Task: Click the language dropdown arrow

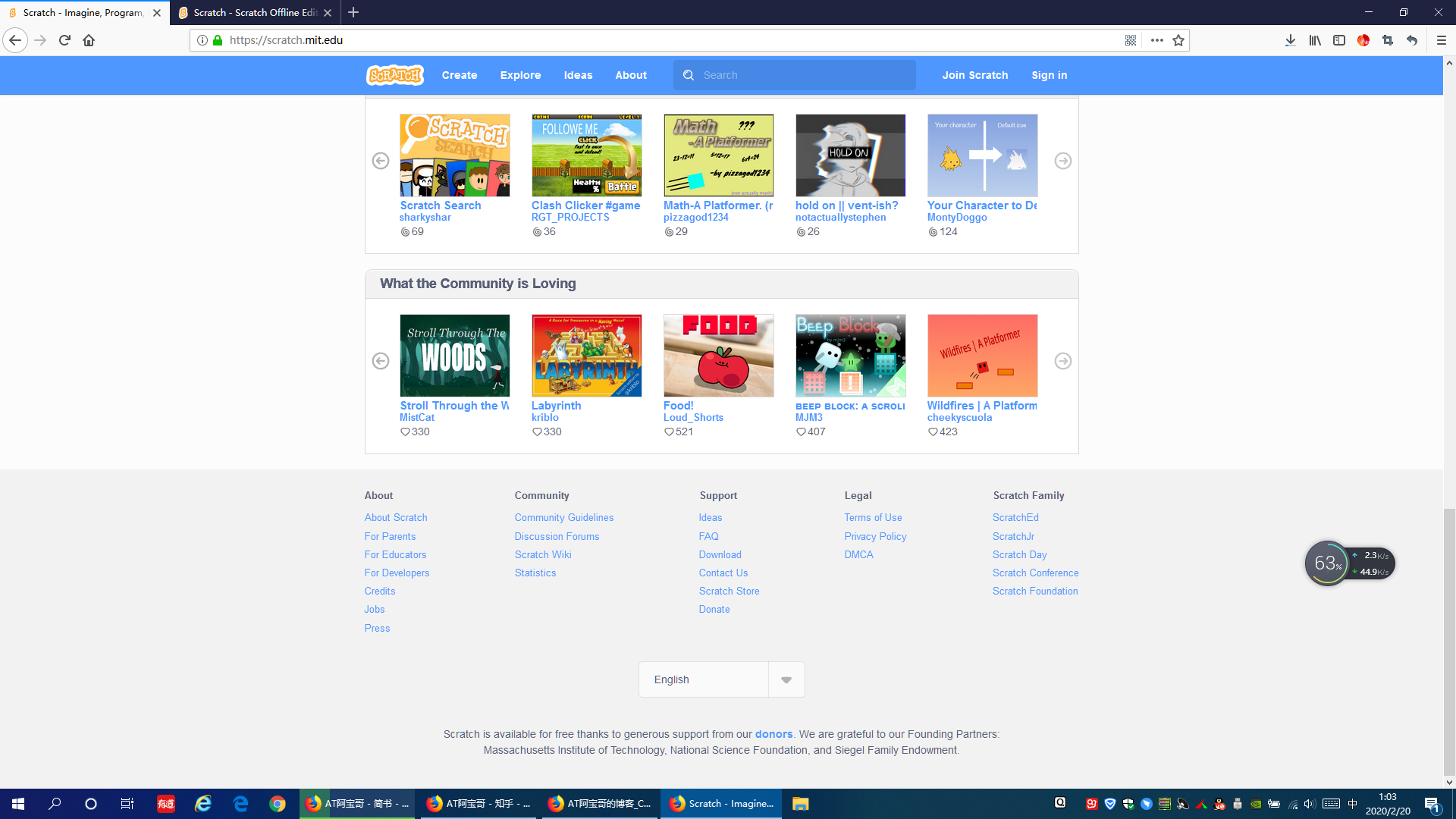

※

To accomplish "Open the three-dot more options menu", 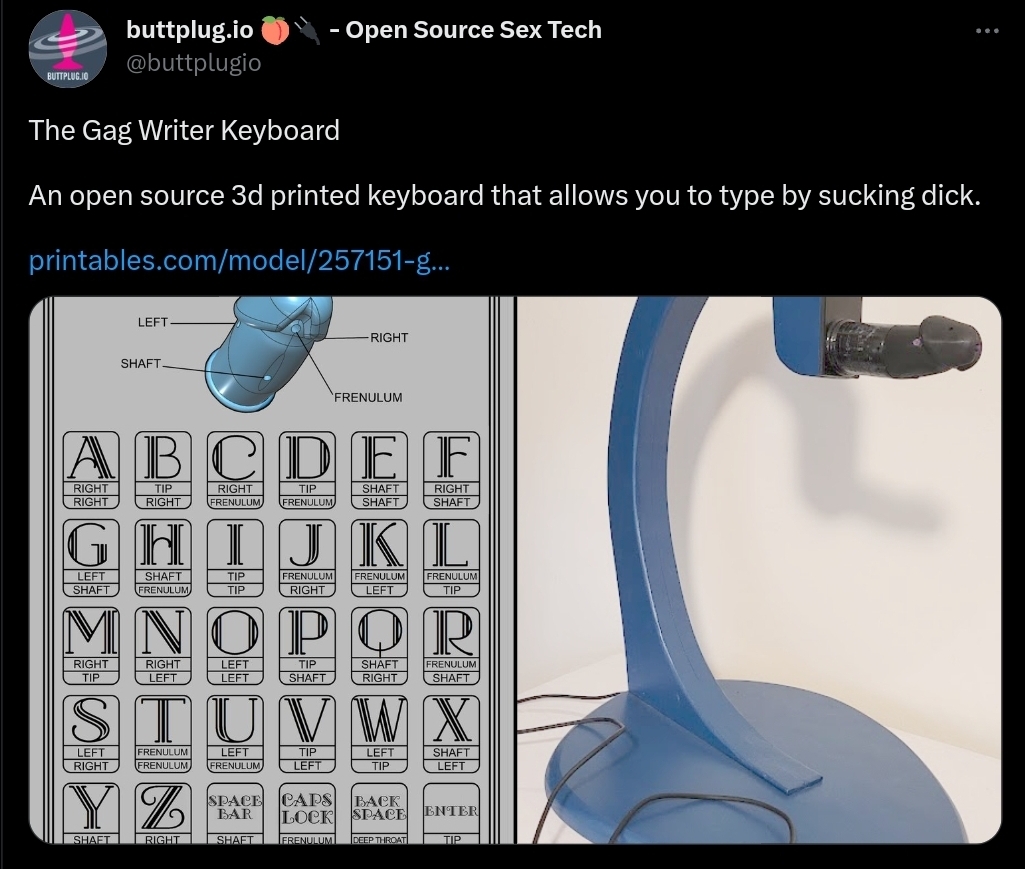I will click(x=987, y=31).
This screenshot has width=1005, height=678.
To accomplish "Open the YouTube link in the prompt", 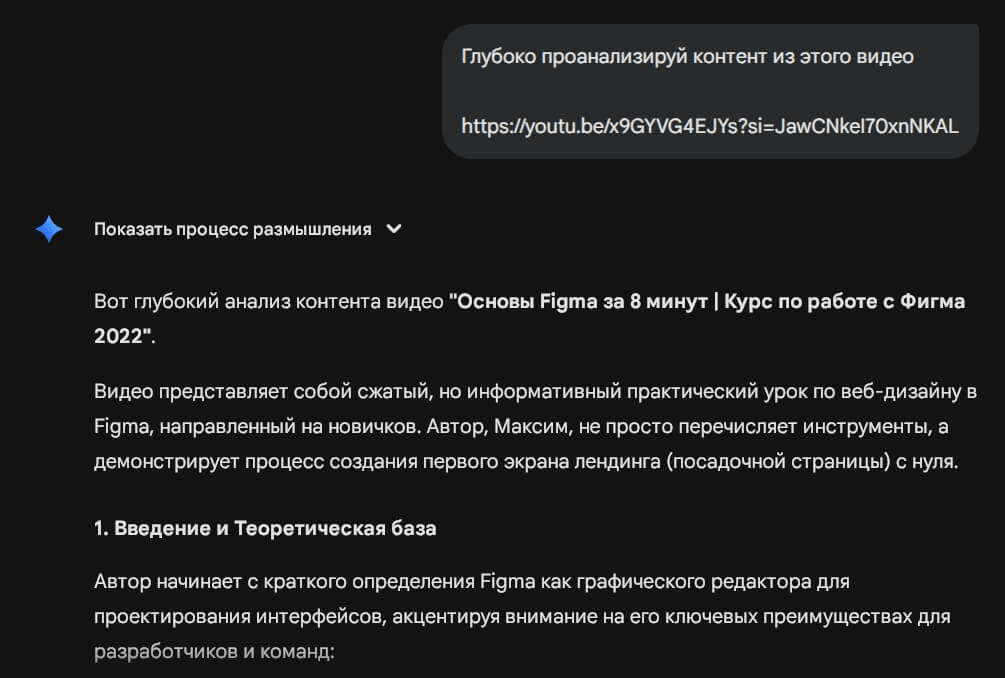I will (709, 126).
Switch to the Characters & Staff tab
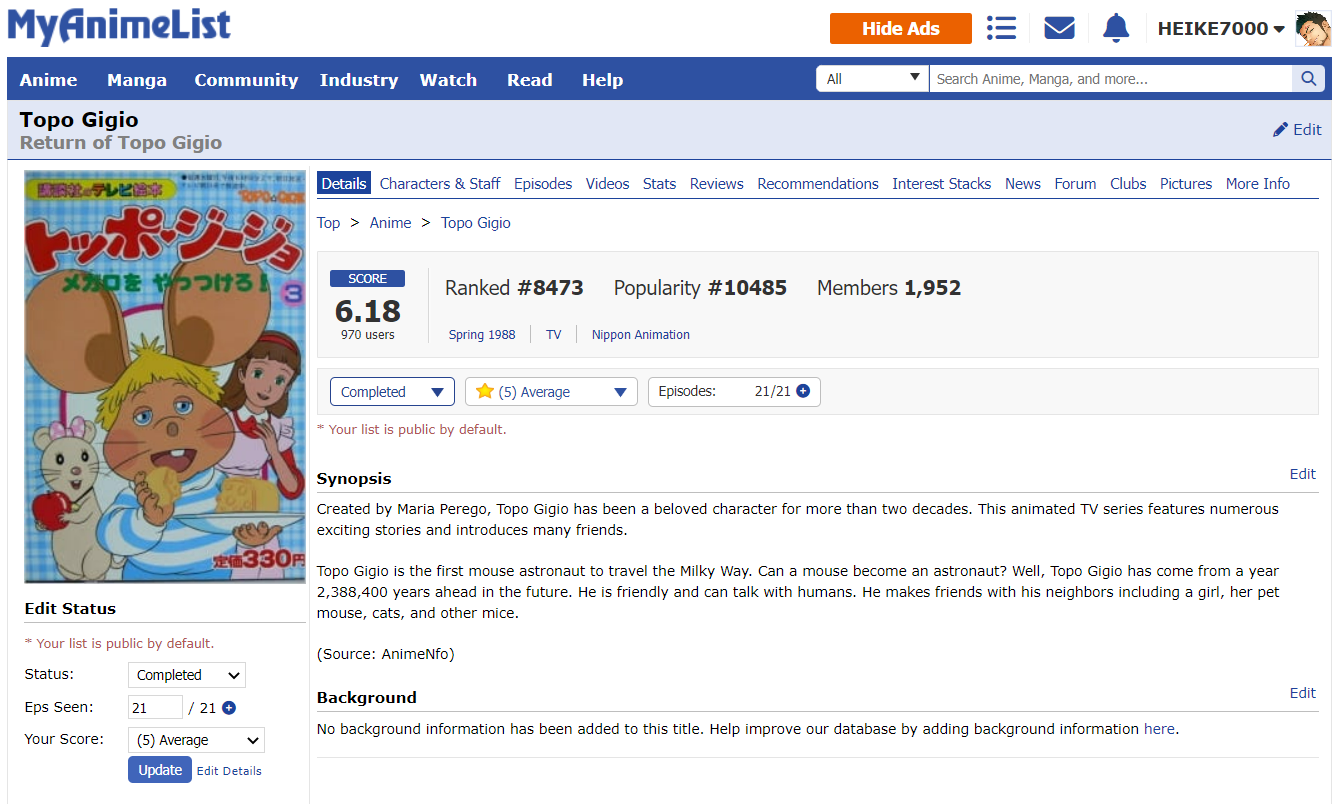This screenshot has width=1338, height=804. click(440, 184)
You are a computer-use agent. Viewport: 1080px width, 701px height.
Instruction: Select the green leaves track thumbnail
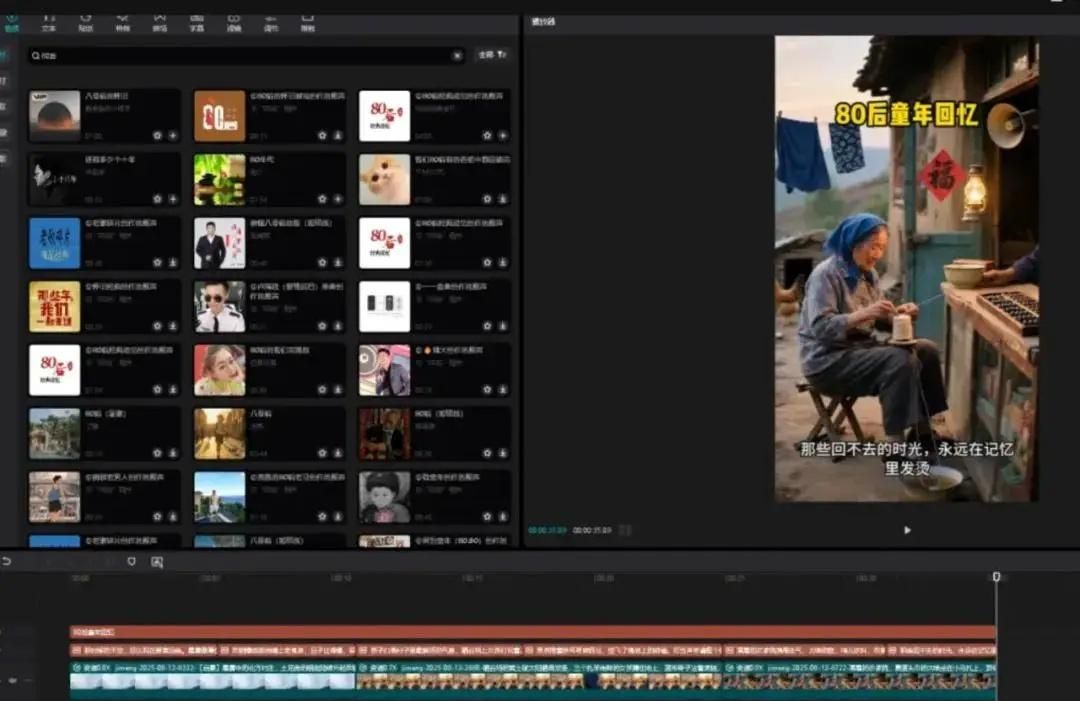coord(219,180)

※

- _TASK DESCRIPTION_: Set down the records again, word for word, from the line containing "Switch to the Characters & Staff tab" through the line containing "coord(219,180)", with both of those lines included. Leave the pictures out.

- _TASK OUTPUT_:
Switch to the Characters & Staff tab
This screenshot has width=1338, height=804. click(440, 184)
You are a computer-use agent. Viewport: 1080px width, 701px height.
Instruction: Select the green leaves track thumbnail
coord(219,180)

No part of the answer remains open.